Help understanding proof of "a subgroup of index $2$ is normal"

Question

I have seen some proofs of this fact before: here using orbits, and here using the fact that cosets partition the group. I have found an alternative proof which I am struggling to understand.

Theorem. Let $G,H$ be groups, and $H \leq G$. If $|G:H|=2$ then $H$ is normal in $G$.

Proof. There are just two left cosets, $H=eH$ and $gH$, say. Since distinct left cosets are disjoint, and the union of all left cosets is $G$, $gH =G \setminus H$. But then $gH$ is closed under taking inverses, so $$gH = \{ h^{−1}g^{−1}:h\in H\}=Hg^{−1},$$ so there are also two right cosets $H$ and $Hg^{−1}=gH$, and $xH =Hx = \begin{cases} H & \text{if } x \in H \\ G \setminus H & \text{if } x \notin H \end{cases}$. [If $G$ is finite, the proof is easier since then $|G:H|=|G|/|H|$, and so doesn’t depend on whether we use left cosets or right cosets. So thereare two left cosets $H$ and $G \setminus H$ and two right cosets $H$ and $G \setminus H$.]

My questions:

1. Why is $gH$ closed under taking inverses?
2. Why is the proof easier is $G$ is finite? Why can't I just say the two left cosets are $H$ and $G \setminus H$ if $G$ is infinite? It doesn't seem to be an issue in the 2nd post linked.

Thank you so much for your help.

Answer 1

1. Suppose otherwise, if an element of $a \in gH$ had an inverse in $H$ ($a^{-1}\in H$), then that would imply $a \in H$, contradicting the fact that cosets are distinct.
2. I think you’re right about this one, the proof seemingly over complicated proving what the two cosets are. Cosets partition a group regardless of whether or not a group is infinite, so if there are two cosets only, then it’s $H$ and $G-H$.

Answer 2

About (2):

This is because the index of a subgroup $H$ in $G$ is commonly defined as the number of left cosets. A priori there might be more than two right cosets.

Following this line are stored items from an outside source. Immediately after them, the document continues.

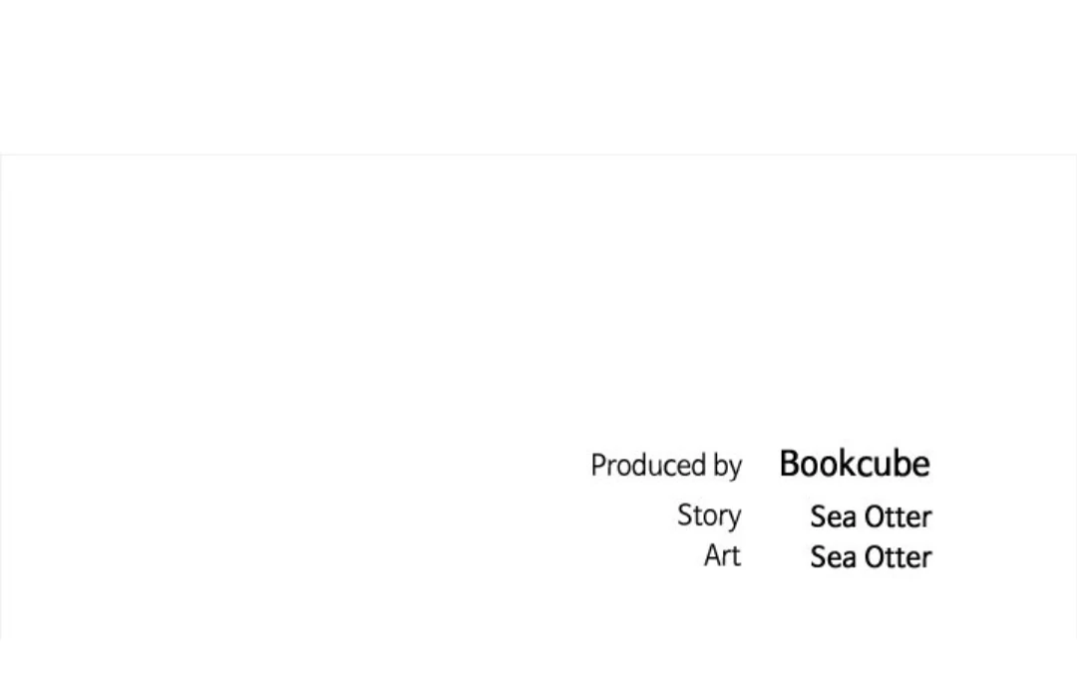Click 'Sea' in the Art credit
Screen dimensions: 1077x689
pyautogui.click(x=833, y=556)
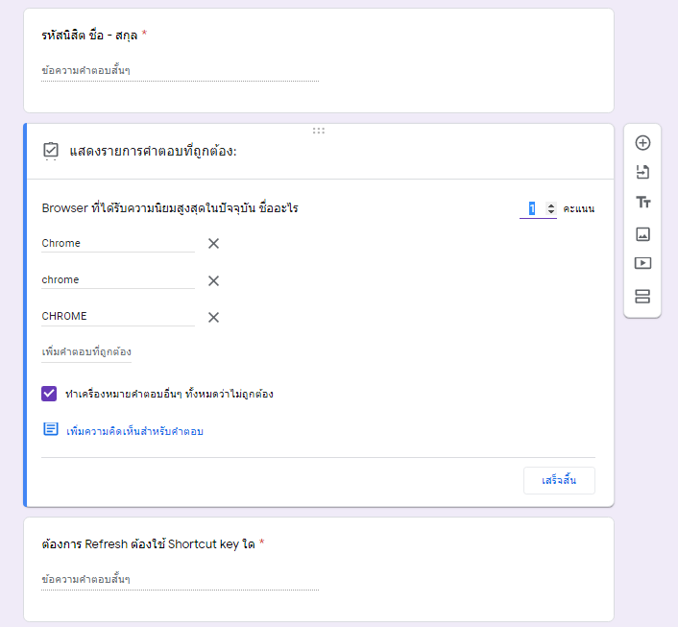Click the Import questions icon

(x=642, y=173)
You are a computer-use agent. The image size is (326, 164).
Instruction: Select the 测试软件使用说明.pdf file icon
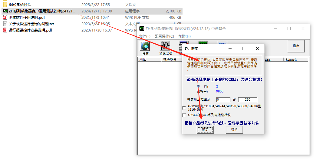pyautogui.click(x=5, y=18)
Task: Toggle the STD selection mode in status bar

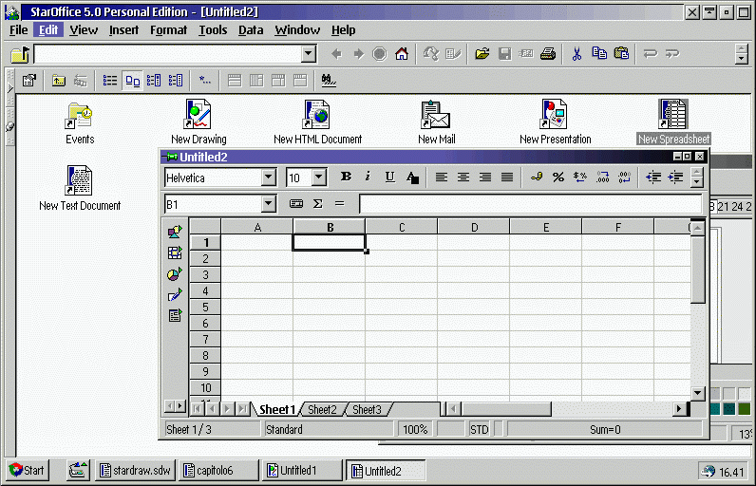Action: coord(480,430)
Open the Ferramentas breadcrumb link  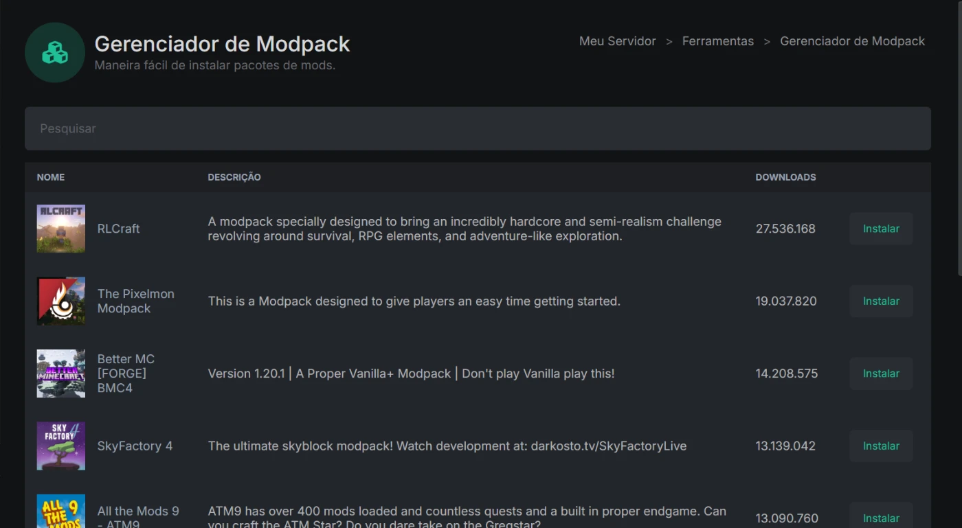click(x=717, y=41)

If $G$ is finite, then we can immediately see that this can't be the case: $G$ partitions into the left cosets $H$, $aH$, and into the right cosets $H$, $Hb_1 $, $Hb_2 $, ..., $Hb_n $. As all these cosets have $|H|$-many elements in them, they can only add up to having a total of $|G|$-many elements if $n=1$.

If $G$ is infinite, then we can't use this easy cardinality argument, and so the author has to argue that there can only be the right coset $Ha^{-1}$.